Uber is planning to slash 3k more jobs and cut “non-core investments” as part of a sweeping plan to ensure long-term survival outlined by CEO Dara Khosrowshahi yesterday (Reuters | BBC | CNBC). The latest cutbacks come just two weeks after the company announced that 3.7k people would be laid off — including 40% of its Egypt staff — meaning the company has now reduced its global workforce by a quarter. It’s unclear if the latest lay-offs will further affect Egyptian staff.
You know we may be in the Investing End Times when the hedgies start talking up gold. Look no further than this Bloomberg report, which suggests some are counting on gold rising to “multiples of its current price” as central banks continue to print money alongside large stimulus packages and widening their balance sheets. Didn’t work out so well back in ‘08, boys and girls, now did it?

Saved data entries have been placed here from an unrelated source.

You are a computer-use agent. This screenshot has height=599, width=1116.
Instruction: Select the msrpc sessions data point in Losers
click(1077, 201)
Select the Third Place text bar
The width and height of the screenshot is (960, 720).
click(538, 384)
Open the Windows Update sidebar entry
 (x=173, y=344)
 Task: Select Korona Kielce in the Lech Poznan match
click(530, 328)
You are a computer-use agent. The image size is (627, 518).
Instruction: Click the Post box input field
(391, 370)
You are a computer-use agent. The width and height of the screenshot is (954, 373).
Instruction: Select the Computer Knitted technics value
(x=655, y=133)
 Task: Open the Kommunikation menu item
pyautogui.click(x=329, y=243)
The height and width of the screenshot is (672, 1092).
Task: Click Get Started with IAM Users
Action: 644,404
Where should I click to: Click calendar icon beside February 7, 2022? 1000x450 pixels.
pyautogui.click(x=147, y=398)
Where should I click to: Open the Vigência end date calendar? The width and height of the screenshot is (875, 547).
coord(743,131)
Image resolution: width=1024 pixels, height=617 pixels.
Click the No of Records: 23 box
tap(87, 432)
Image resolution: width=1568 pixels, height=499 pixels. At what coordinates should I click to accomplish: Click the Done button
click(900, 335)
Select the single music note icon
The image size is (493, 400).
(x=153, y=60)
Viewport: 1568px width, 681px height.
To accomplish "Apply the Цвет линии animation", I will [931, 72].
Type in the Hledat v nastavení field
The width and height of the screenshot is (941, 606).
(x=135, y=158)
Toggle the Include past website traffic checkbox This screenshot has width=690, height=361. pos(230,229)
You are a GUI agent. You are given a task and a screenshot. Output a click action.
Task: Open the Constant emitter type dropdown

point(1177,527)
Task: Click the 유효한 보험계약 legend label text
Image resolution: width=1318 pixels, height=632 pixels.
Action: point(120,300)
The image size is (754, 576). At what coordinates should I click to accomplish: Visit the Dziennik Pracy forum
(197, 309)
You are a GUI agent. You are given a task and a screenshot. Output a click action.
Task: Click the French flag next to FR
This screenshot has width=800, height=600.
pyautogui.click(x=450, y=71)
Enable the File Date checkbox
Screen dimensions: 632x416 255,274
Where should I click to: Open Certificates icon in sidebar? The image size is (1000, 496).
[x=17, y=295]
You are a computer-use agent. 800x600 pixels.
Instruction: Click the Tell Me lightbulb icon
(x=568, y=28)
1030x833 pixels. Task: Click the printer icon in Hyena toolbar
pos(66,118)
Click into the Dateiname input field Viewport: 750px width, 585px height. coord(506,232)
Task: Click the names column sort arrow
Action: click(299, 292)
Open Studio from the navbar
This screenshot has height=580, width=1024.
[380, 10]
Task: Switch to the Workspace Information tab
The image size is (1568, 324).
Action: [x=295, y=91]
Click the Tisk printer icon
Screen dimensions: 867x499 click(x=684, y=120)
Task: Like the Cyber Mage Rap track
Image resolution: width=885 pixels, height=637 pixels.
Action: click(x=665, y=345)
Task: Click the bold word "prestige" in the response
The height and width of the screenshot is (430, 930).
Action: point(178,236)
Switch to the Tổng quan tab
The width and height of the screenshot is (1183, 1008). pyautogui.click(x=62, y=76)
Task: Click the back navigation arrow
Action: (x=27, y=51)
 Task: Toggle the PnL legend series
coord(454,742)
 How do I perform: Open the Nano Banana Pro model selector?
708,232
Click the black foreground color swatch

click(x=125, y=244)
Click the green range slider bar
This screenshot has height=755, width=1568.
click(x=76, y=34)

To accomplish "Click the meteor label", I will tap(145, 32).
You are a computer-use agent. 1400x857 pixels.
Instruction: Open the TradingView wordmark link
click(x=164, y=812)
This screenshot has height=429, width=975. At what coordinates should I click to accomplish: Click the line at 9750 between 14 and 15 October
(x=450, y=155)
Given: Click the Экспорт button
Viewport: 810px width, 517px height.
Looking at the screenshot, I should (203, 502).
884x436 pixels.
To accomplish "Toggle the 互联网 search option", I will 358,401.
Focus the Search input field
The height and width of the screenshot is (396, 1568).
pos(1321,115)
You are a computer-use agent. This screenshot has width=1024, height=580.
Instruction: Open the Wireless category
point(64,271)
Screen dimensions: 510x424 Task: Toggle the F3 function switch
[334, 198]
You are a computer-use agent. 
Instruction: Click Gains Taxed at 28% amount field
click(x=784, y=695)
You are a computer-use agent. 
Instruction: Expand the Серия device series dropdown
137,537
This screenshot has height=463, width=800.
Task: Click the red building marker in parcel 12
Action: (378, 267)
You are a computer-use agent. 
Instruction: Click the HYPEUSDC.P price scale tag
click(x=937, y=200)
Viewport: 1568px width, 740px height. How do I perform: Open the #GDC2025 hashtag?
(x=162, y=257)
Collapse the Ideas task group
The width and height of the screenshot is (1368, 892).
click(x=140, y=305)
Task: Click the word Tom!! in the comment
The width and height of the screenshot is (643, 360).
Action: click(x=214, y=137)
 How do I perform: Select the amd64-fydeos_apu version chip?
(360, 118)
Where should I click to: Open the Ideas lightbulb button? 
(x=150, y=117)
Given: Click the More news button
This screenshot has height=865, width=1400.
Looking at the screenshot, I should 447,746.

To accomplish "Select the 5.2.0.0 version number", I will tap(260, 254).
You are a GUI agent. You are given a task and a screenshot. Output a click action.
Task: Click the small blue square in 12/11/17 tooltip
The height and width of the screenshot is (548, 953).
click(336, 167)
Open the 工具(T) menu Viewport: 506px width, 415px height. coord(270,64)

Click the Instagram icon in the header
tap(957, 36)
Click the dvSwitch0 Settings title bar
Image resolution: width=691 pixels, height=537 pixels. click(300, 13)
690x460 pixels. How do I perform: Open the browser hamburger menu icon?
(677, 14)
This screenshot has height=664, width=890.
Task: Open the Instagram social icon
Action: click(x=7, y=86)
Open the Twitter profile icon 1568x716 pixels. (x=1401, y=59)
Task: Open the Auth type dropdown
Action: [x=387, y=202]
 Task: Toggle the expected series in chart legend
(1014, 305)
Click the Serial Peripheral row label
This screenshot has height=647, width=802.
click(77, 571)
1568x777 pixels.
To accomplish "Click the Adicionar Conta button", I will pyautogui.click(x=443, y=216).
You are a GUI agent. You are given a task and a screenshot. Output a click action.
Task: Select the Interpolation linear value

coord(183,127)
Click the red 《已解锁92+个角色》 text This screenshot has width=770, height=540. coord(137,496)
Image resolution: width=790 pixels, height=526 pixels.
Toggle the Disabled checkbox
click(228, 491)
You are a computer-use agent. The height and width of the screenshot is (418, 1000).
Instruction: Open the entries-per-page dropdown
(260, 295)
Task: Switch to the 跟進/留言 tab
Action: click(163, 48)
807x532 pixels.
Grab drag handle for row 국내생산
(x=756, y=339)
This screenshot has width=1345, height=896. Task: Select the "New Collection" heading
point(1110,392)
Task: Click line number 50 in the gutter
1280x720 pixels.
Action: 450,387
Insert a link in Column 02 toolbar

AND THE REST OF THE WORLD-
The butting of heads between the US and China is intensifying on multiple fronts:
- A tug of war at the WHO: The battle for influence spilled out into the open at the World Health Organization’s annual meeting yesterday after Chinese president Xi Jinping offered to donate USD 2 bn to fighting the pandemic in Africa, only for the US health secretary to denounce Beijing’s handling of the crisis. (New York Times)
- The economic decoupling could be gathering pace: The US is considering setting up a USD 25 bn “reshoring fund” to draw American companies and key suppliers back to its own soil from China. (Reuters)
- Nasdaq takes aim at Chinese IPOs: Nasdaq will introduce new IPO restrictions in a move that will place more roadblocks in front of Chinese companies hoping to list on the exchange. (Reuters)
- Huawei isn’t happy about the new US sanctions: Chinese tech giant Huawei has called the Trump administration’s decision to block it from importing semiconductors “arbitrary and pernicious.” (Financial Times)
Haftar suffers blow as forces loyal to the UN-backed gov’t seize strategic air base: Forces loyal to Libya’s UN-backed government have seized a key air base southwest of the capital from General Khalifa Haftar’s Libyan National Army in what Reuters suggests is “their most significant advance” in the past year.